Aquela extensão de saúde, na margem esquerda do rio Lima, em Viana do Castelo, tinha, até setembro, uma médica que agora se encontra de baixa e que assegurava dois períodos por semana, uma manhã e outro à tarde.

Em comunicado enviado à agência Lusa, o conselho de administração da Unidade Local de Saúde do Alto Minho (ULSAM) assegurou que a extensão de saúde de Vila Nova de Anha, que serve 323 utentes, "não vai encerrar" e apontou as alternativas para o imediato, "articuladas" numa reunião realizada na segunda-feira com a Junta de Freguesia de Vila Nova Anha, que "irá assegurar transporte, duas vezes por semana, aos utentes que dele necessitem".

Segundo a ULSAM, "os utentes que queiram podem inscrever-se provisoriamente nos médicos da Unidade de Cuidados de Saúde Primários ou Unidade de Saúde Familiar do Centro de Saúde de Darque, a cerca de 2,5 quilómetros, sem prejuízo de poderem, novamente, inscrever-se na médica de família quando esta regressar à sua atividade em Vila Nova de Anha".

Os utentes de Vila Nova de Anha que não queiram inscrever-se noutros profissionais de saúde "terão sempre assegurado o atendimento em consulta aberta no Centro de Saúde de Darque".

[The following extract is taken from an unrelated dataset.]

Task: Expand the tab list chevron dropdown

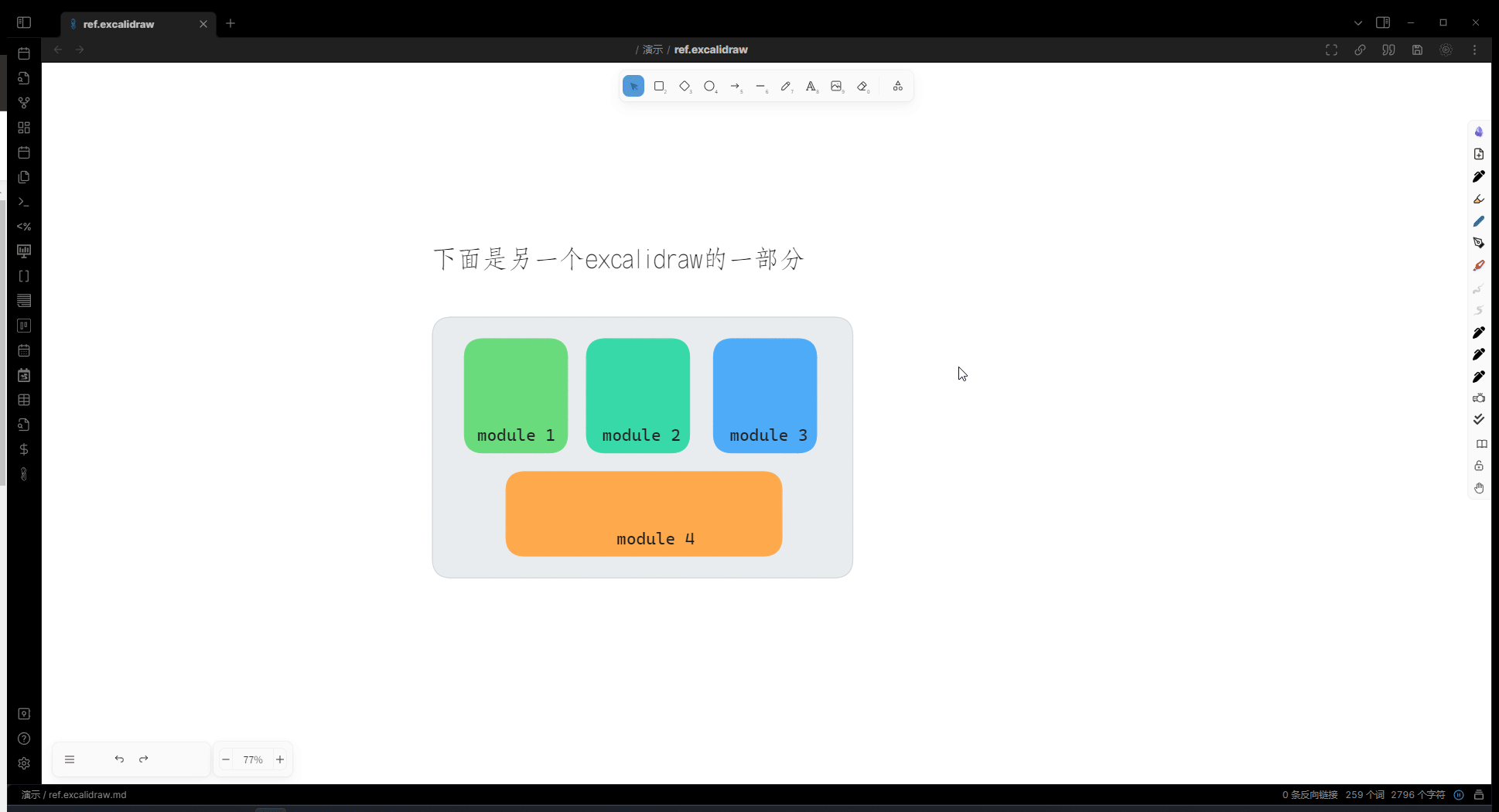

A extensão de saúde, localizada nas instalações do centro social paroquial de Vila Nova de Anha, "já serviu cerca de 1.500 utentes, mas ao longo dos anos, devido à instabilidade do serviço, foi perdendo utentes, contando atualmente com cerca de 323, sobretudo, idosos".

A ULSAM gere o hospital de Santa Luzia, em Viana do Castelo, o hospital Conde de Bertiandos, em Ponte de Lima e 13 centros de saúde espalhados pelo Alto Minho.